We present stack graphs, an extension of Visser et al.'s scope graphs framework. Stack graphs power Precise Code Navigation at GitHub, allowing users to navigate name binding references both within and across repositories. Like scope graphs, stack graphs encode the name binding information about a program in a graph structure, in which paths represent valid name bindings. Resolving a reference to its definition is then implemented with a simple path-finding search. GitHub hosts millions of repositories, containing petabytes of total code, implemented in hundreds of different programming languages, and receiving thousands of pushes per minute. To support this scale, we ensure that the graph construction and path-finding judgments are file-incremental: for each source file, we create an isolated subgraph without any knowledge of, or visibility into, any other file in the program.
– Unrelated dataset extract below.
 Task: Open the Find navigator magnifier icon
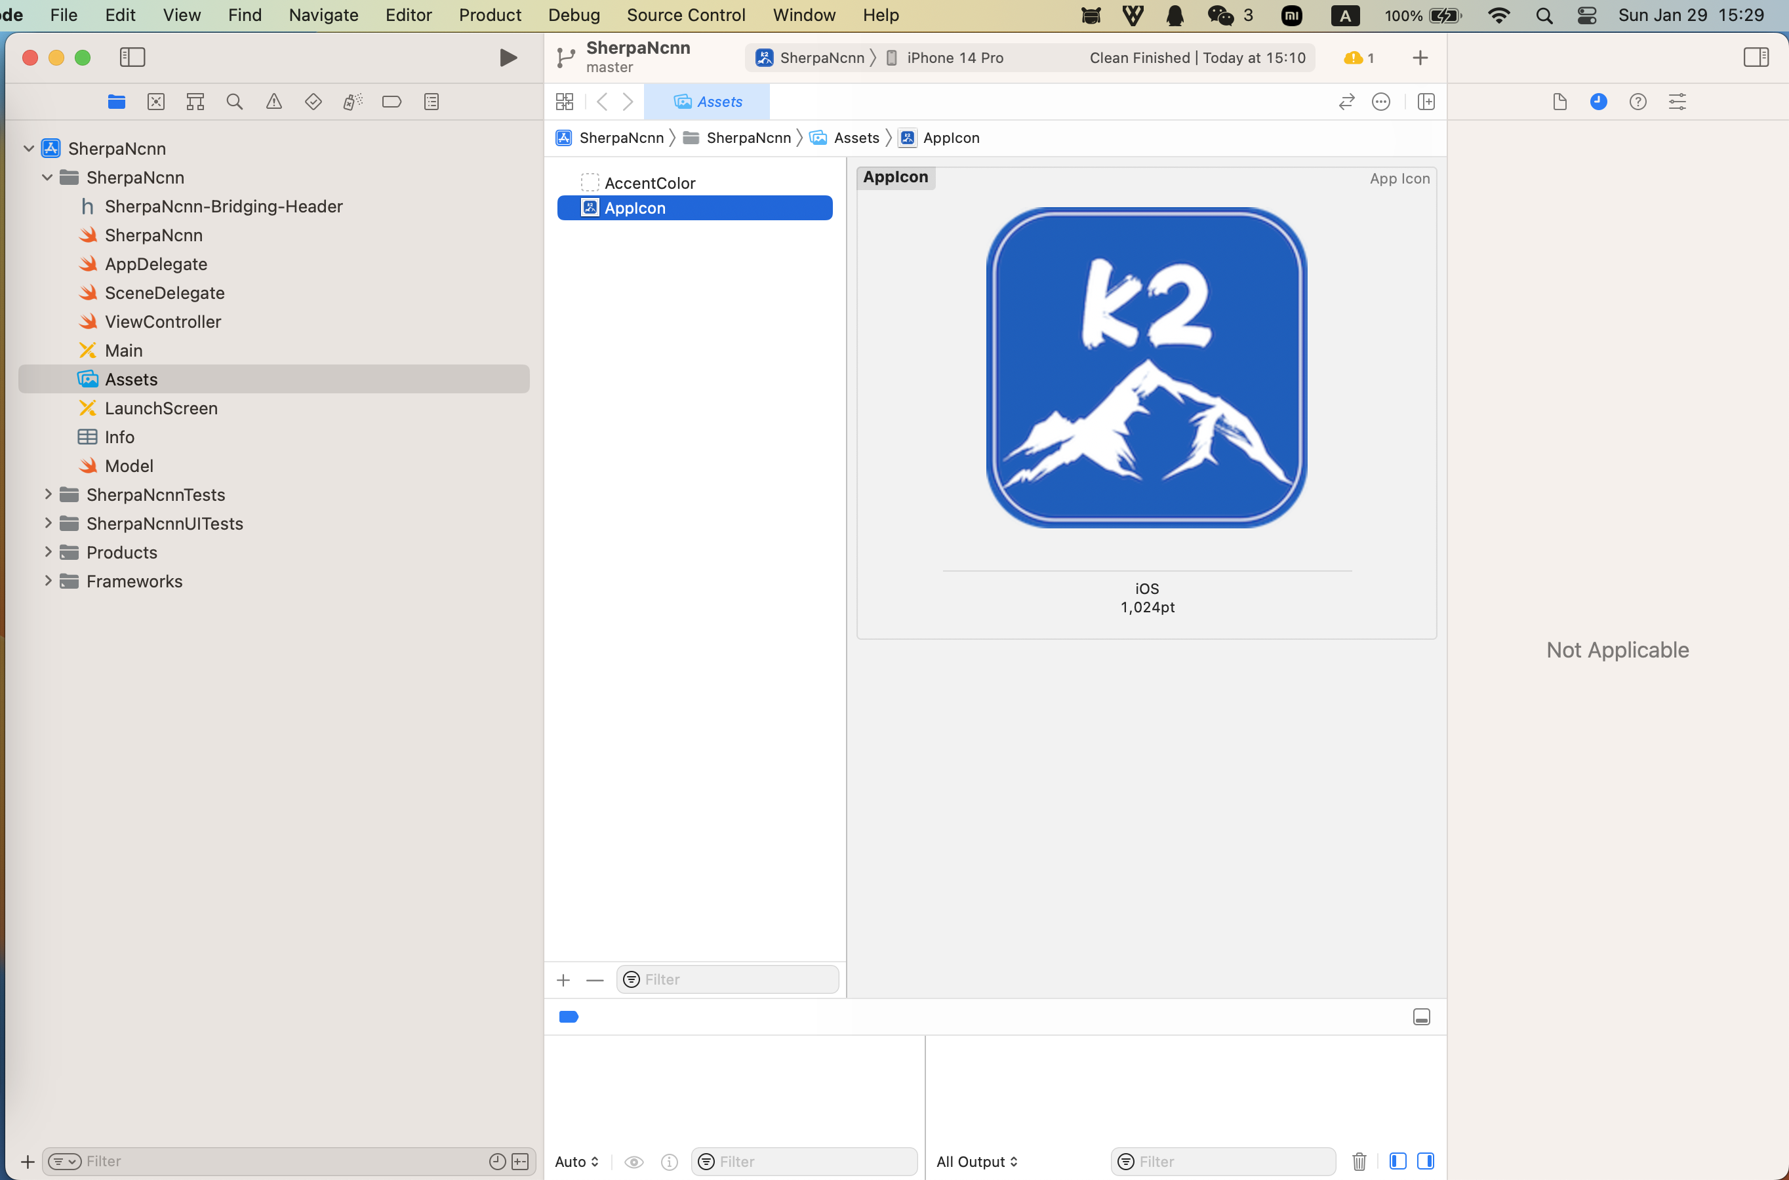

This lets us eliminate the storage and compute costs of reanalyzing file versions that we have already seen. Since most commits change a small fraction of the files in a repository, this greatly amortizes the operational costs of indexing large, frequently changed repositories over time. To handle type-directed name lookups (which require "pausing" the current lookup to resolve another name), our name resolution algorithm maintains a stack of the currently paused (but still pending) lookups. Stack graphs can be constructed via a purely syntactic analysis of the program's source code, using a new declarative graph construction language. This means that we can extract name binding information for every repository without any per-package configuration, and without having to invoke an arbitrary, untrusted, package-specific build process.

翻译：我们提出Stack图，这是对Visser等人作用域图框架的扩展。Stack图驱动了GitHub上的精准代码导航功能，使用户能够跨仓库及仓库内解析名称绑定引用。与作用域图类似，Stack图将程序中的名称绑定信息编码为图结构，其中路径表示有效的名称绑定关系。解析引用的定义通过简单的路径搜索实现。GitHub托管着数百万个仓库，包含PB级代码总量，涉及数百种编程语言，每分钟处理数千次推送。为支持此规模，我们确保图构建与路径搜索判定是文件增量的：每个源文件创建独立子图，无需感知或访问程序中的其他文件。这使我们能够消除已分析文件版本的存储与计算开销。由于大多数提交仅修改仓库中的少量文件，这种方法可大幅摊销频繁变动的大型仓库的索引运维成本。为处理类型导向的名称查找（需"暂停"当前查找以解析其他名称），我们的名称解析算法维护了当前已暂停但待处理的查找栈。Stack图可通过纯语法分析构建，采用新型声明式图构建语言，这意味着我们无需逐包配置即可提取每个仓库的名称绑定信息，也无需调用任意的、不可信的、包特定的构建流程。